Résultats maussades pour le cinéma français en 2007

par Nicole Vulser

Le Monde, 10 janvier 2008

Trois indicateurs chiffrés témoignent d’une morosité du cinéma français en 2007. La fréquentation en salle baisse. La diffusion des films français à l’étranger ne progresse pas. Quant aux tournages de films étrangers à Paris, ils raccourcissent dans la durée.

Fréquentation maussade
En 2007, les entrées – 178,14 millions – ont baissé de 5,6 % par rapport à 2006, selon le Centre national de la cinématographie mais elles restent dans la moyenne des dix dernières années (177,30 millions). Les spectateurs ont déserté les salles obscures en avril et novembre mais témoigné d’une assiduité particulière en juillet. Cinq gros films américains, destinés notamment au jeune public, ont permis d’endiguer, en 2007, les résultats moroses. Ratatouille, de Brad Bird, Spider-Man 3, de Sam Raimi et Harry Potter et l’Ordre du phoenix, de David Yates ; le troisième épisode de la saga Pirates des Caraïbes, de Gore Verbinski, et Shrek le Troisième, de Chris Miller, ont, en fidélisant chacun plus de 5,5 millions de spectateurs, freiné la baisse des entrées. Ratatouille arrive en tête avec 7,7 millions de spectateurs.
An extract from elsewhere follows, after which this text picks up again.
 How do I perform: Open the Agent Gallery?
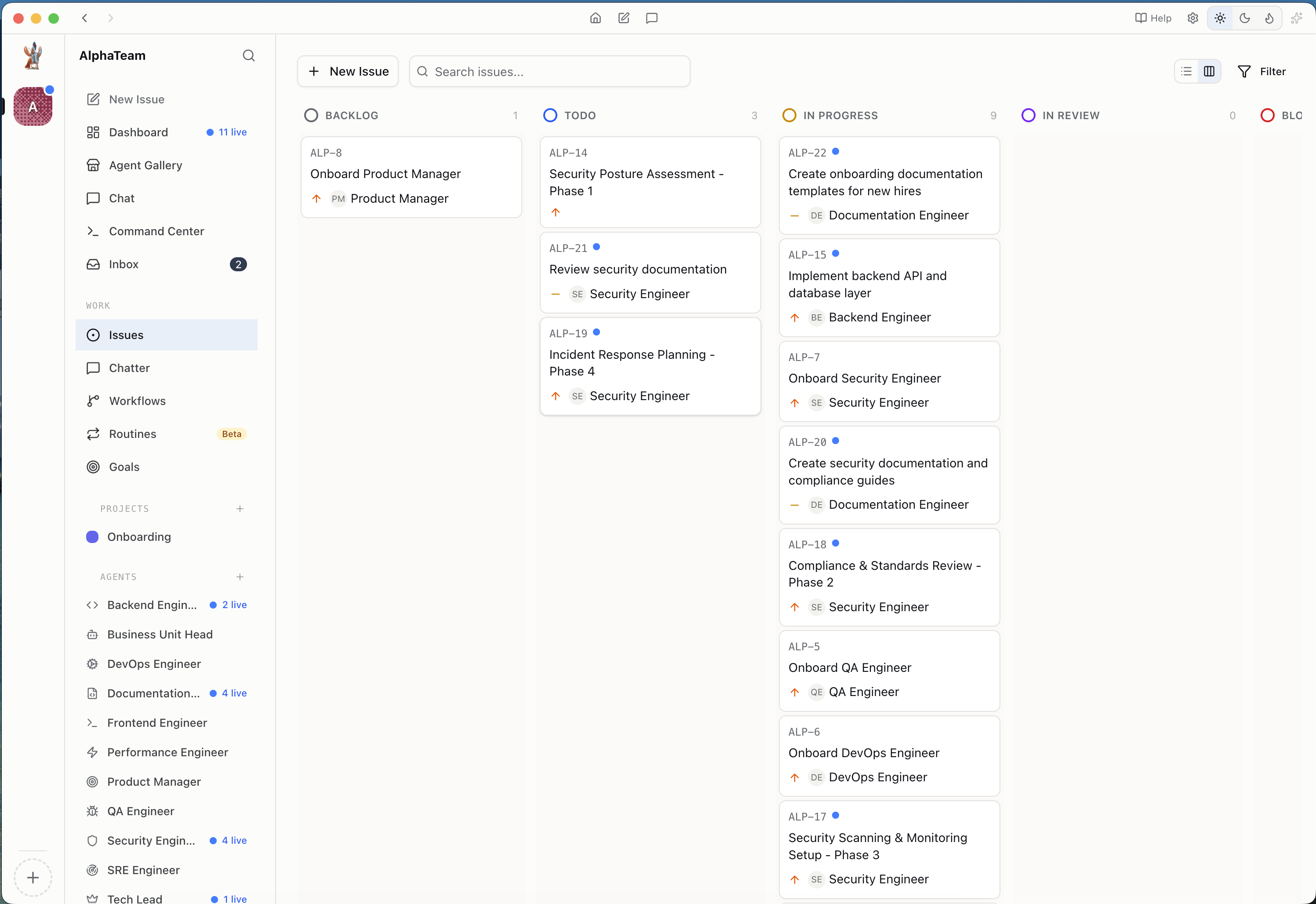tap(145, 165)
Deux films français, contre sept en 2006, La Môme d’Olivier Dahan, et Taxi 4 de Gérard Krawczyck ont franchi les 4 millions d’entrées. En l’absence de très gros films porteurs comme Les Bronzés 3, la part de marché des films hexagonaux s’est tassée, à 36,5 % (44,6 % en 2006). Cette part de marché, que de nombreux pays européens nous envient, demeure supérieure à son niveau de la décennie (35,9 %).
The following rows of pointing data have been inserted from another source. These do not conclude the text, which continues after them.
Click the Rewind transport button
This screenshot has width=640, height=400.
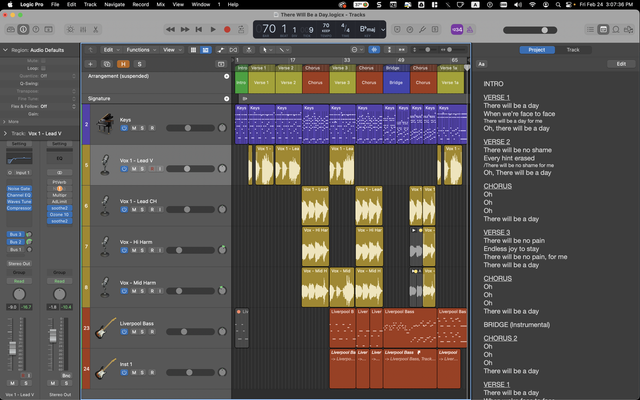(170, 29)
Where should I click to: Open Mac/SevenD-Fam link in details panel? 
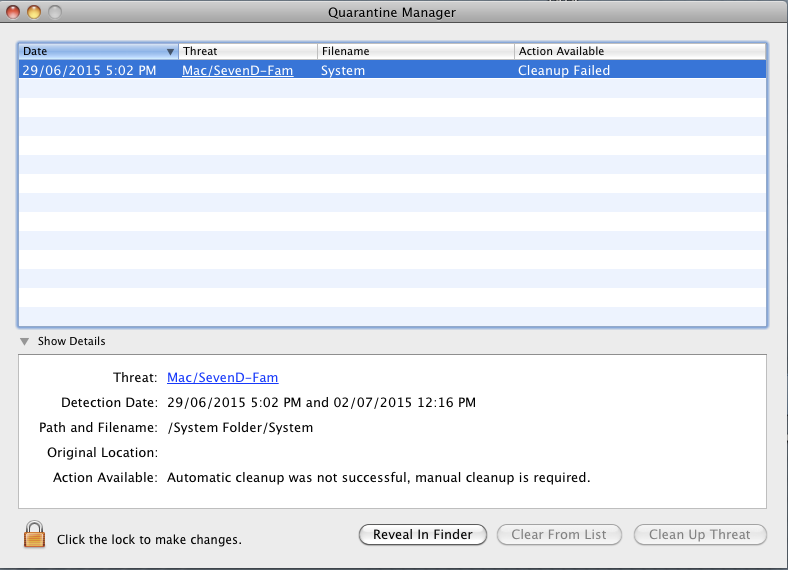(223, 377)
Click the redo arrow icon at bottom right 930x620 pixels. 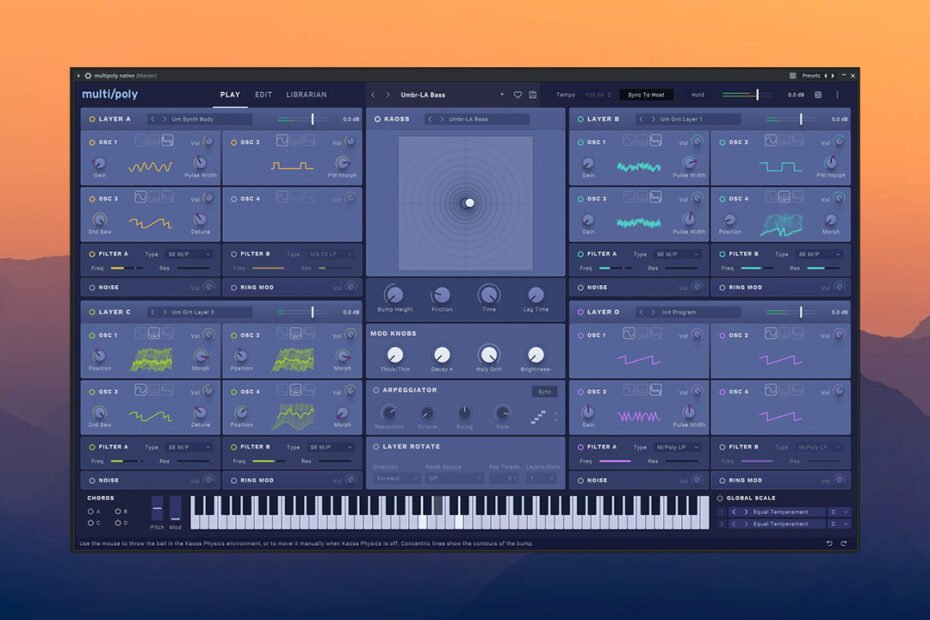[844, 543]
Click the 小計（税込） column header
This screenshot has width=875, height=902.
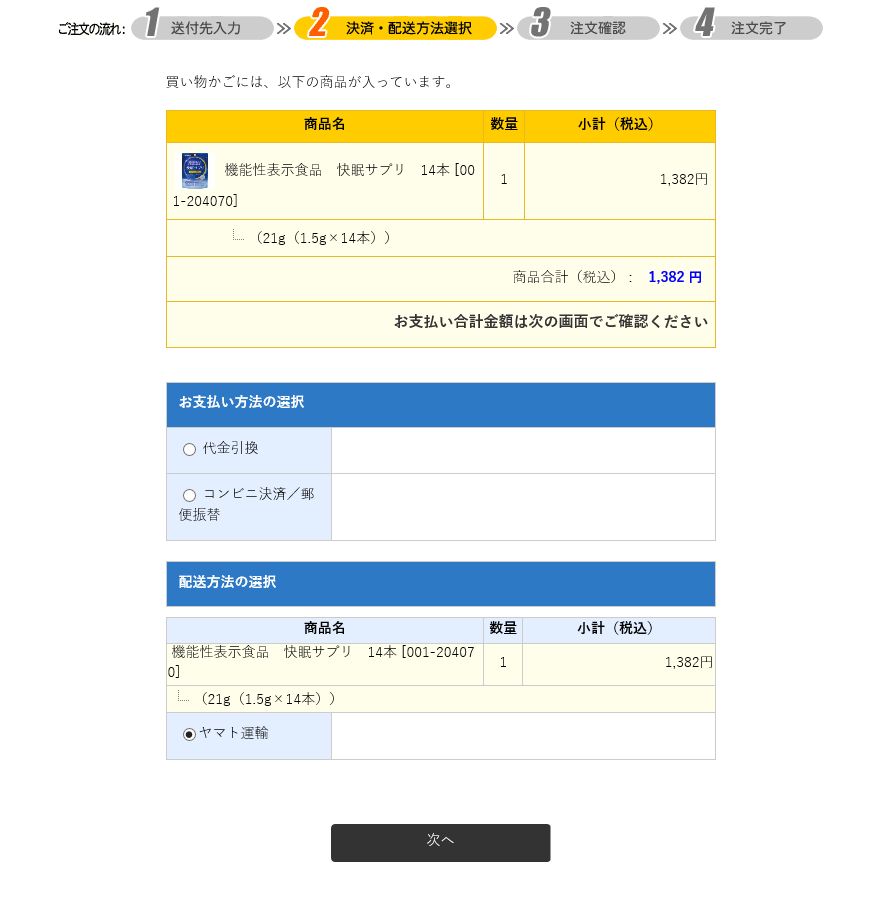(618, 126)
Après une année 2006 exceptionnelle, les films français reculent à tous les niveaux : là où neuf films franchissaient les 2 millions d’entrées, il n’y en a plus que trois en 2007. Douze films, et non plus dix-huit comme en 2006, dépassent le million d’entrées et vingt-sept (contre trente-neuf en 2006) en comptent plus de 500 000.

Ces résultats maussades ont profité aux films américains (49,9 % de part de marché contre 44,2 % en 2006) et aux longs métrages d’autres nationalités. Le succès de La Vie des autres, de l’Allemand Florian Henckel von Donnersmarck, avec plus de 1,5 million d’entrées, y a largement contribué.

Exportations étales
En dehors de l’Hexagone, le cinéma français devrait presque atteindre, sur l’année 2007, les 60 millions de spectateurs. Le résultat est quasiment similaire à celui de 2006, selon les chiffres qui devaient être publiés, jeudi 10 janvier, par Unifrance, l’organisme chargé de promouvoir les films français dans le monde. C’est moins que les films français vus en France (64,95 millions d’entrées l’an dernier).

Les pays européens restent toujours le principal marché du cinéma hexagonal, avec l’Allemagne en tête (5,8 millions d’entrées) suivie par l’Italie (3 millions). Les grosses " machines " comme Arthur et les Minimoys de Luc Besson, La Môme ou Taxi 4 ont séduit à l’étranger (avec respectivement 9, 4,5 et 4,2 millions d’entrées). Mais aux Etats-Unis par exemple, Lady Chatterley de Pascale Ferran a fidélisé 100 000 spectateurs, là où le collectif Paris je t’aime a réalisé 750 000 entrées et 2 Days in Paris de Julie Delpy, 675 000. A noter aussi, le succès inattendu d’Ensemble c’est tout de Claude Berri en Allemagne (820 000 entrées). Si les films français ont plutôt reçu un accueil favorable dans le monde anglo-saxon et en Russie, ils subissent en revanche un méchant revers au Japon.

Des tournages américains moins longs à Paris
Les tournages des gros films hollywoodiens, les plus rentables, se raréfient à Paris. Sur les quinze films étrangers, les six américains ont fortement diminué leurs journées de tournage (deux jours en moyenne), hormis La Panthère rose 2 d’Harald Zwart (six jours). Cela s’explique par la concurrence des pays d’Europe de l’Est, dont les conditions financières sont attractives et par l’absence d’incitation financière en France, les studios américains préférant tourner en Allemagne ou en Grande-Bretagne. Toutefois, le nombre de tournages de films s’est accru (108 contre 97 en 2006), avec des longs métrages signés Philippe Garrel, Christophe Honoré, Etienne Chatiliez ou Jean-François Richet.